▶ [Records shown]
***

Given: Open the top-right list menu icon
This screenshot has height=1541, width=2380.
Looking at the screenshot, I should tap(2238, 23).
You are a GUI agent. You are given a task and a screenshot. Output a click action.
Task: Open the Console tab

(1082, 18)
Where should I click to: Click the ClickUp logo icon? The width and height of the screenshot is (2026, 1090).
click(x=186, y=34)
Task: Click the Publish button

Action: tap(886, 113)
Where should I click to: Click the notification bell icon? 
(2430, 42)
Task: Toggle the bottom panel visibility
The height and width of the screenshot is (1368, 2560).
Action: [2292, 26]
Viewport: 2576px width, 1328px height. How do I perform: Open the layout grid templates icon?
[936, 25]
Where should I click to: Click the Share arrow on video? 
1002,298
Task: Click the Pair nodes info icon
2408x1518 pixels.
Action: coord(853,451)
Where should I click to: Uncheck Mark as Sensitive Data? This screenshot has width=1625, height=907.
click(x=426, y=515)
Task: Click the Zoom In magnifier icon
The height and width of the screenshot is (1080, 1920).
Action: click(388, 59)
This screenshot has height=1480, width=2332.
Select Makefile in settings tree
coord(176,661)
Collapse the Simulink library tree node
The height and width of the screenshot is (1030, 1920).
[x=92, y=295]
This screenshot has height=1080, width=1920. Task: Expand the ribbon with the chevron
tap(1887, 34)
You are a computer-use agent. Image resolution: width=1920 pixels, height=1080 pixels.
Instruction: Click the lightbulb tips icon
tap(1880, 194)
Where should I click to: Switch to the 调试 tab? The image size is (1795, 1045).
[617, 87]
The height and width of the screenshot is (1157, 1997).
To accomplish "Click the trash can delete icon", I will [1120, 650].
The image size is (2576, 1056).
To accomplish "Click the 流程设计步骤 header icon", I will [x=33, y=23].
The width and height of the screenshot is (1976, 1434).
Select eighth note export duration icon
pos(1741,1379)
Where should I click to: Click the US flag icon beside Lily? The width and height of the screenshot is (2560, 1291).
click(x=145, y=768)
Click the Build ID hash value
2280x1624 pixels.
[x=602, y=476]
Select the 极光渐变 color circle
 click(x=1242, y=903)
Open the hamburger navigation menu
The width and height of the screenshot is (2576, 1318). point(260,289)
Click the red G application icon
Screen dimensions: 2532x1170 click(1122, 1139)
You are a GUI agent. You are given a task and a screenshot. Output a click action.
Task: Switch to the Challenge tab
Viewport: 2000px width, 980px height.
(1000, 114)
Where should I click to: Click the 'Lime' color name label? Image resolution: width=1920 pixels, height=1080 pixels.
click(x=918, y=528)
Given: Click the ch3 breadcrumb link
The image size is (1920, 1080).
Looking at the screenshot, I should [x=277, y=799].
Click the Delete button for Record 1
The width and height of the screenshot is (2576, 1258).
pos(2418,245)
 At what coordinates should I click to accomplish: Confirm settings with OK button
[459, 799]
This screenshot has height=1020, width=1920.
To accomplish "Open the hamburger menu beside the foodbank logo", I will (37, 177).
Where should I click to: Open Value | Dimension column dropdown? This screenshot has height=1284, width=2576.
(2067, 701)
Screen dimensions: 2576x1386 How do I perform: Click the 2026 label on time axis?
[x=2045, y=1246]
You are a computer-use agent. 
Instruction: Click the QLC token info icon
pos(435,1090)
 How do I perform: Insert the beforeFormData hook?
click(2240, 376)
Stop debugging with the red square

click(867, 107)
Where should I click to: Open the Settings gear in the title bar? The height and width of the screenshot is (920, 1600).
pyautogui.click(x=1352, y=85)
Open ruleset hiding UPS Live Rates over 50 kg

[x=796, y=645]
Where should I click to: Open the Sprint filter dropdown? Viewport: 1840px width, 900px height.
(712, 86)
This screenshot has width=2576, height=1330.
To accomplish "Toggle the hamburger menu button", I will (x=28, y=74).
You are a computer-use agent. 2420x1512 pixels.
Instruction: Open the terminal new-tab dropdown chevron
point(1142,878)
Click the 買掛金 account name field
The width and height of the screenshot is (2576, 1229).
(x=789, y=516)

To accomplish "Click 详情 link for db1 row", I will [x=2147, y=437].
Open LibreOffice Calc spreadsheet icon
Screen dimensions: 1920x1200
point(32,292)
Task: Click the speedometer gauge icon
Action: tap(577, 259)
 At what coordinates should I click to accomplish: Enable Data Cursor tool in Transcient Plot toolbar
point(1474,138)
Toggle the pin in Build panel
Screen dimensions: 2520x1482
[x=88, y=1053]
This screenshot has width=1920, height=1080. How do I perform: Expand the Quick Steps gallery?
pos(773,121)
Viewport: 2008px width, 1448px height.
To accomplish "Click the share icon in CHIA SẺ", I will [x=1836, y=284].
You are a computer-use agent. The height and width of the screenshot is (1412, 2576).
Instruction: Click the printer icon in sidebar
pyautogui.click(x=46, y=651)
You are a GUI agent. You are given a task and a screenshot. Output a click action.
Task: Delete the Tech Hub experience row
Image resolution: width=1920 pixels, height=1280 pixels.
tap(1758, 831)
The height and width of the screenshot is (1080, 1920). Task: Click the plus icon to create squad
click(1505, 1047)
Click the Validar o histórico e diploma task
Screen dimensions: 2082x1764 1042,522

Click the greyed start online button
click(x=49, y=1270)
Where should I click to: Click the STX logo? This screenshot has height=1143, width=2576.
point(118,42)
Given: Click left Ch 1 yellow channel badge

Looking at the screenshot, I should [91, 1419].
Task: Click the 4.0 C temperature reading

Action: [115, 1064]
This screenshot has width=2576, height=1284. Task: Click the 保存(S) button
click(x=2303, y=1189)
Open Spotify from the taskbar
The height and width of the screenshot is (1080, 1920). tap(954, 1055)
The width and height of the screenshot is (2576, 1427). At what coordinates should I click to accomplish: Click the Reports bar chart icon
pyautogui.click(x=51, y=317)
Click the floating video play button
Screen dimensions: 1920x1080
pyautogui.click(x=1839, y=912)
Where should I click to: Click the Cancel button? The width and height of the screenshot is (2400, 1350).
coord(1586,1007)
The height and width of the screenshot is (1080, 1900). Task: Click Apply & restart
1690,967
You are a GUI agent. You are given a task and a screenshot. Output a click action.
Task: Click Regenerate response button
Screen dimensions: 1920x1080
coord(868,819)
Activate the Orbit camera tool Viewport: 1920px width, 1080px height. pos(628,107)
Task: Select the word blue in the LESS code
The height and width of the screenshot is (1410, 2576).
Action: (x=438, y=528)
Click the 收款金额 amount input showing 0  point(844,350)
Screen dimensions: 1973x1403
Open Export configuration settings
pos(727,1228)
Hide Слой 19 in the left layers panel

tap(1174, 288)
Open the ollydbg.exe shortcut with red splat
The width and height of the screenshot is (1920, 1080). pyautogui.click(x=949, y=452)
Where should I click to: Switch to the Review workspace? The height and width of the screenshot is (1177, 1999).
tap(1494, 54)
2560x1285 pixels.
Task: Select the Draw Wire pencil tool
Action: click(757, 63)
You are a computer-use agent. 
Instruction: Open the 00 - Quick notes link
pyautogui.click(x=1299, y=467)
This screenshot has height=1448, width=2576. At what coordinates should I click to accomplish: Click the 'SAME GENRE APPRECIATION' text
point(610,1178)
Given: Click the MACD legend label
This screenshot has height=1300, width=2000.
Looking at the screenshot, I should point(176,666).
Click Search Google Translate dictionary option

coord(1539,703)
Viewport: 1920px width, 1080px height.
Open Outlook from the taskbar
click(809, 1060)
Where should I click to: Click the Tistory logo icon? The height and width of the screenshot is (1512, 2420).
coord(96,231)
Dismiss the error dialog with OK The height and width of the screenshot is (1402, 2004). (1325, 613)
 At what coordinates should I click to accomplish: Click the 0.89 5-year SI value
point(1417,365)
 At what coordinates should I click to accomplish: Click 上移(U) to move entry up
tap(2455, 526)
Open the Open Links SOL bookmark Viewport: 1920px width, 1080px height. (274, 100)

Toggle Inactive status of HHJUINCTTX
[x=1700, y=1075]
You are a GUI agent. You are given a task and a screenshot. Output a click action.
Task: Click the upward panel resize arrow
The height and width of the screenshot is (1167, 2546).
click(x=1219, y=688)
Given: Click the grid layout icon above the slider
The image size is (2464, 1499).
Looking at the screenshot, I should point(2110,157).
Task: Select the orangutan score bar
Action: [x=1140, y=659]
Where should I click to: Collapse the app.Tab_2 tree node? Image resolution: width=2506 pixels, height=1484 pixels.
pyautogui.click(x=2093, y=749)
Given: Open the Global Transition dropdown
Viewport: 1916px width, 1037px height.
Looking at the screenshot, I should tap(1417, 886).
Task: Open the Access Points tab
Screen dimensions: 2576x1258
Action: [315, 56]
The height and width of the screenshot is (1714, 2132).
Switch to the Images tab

***

▶ [What to produce] Go through the listing above and list every line that has the word "computer".

▶ [Answer to this task]
You are a computer-use agent. Image resolution: width=1920 pixels, height=1080 pixels.
You are a computer-use agent. 
You are a computer-use agent. 2420x1512 pixels.
You are a computer-use agent. The height and width of the screenshot is (1412, 2576).
You are a computer-use agent. 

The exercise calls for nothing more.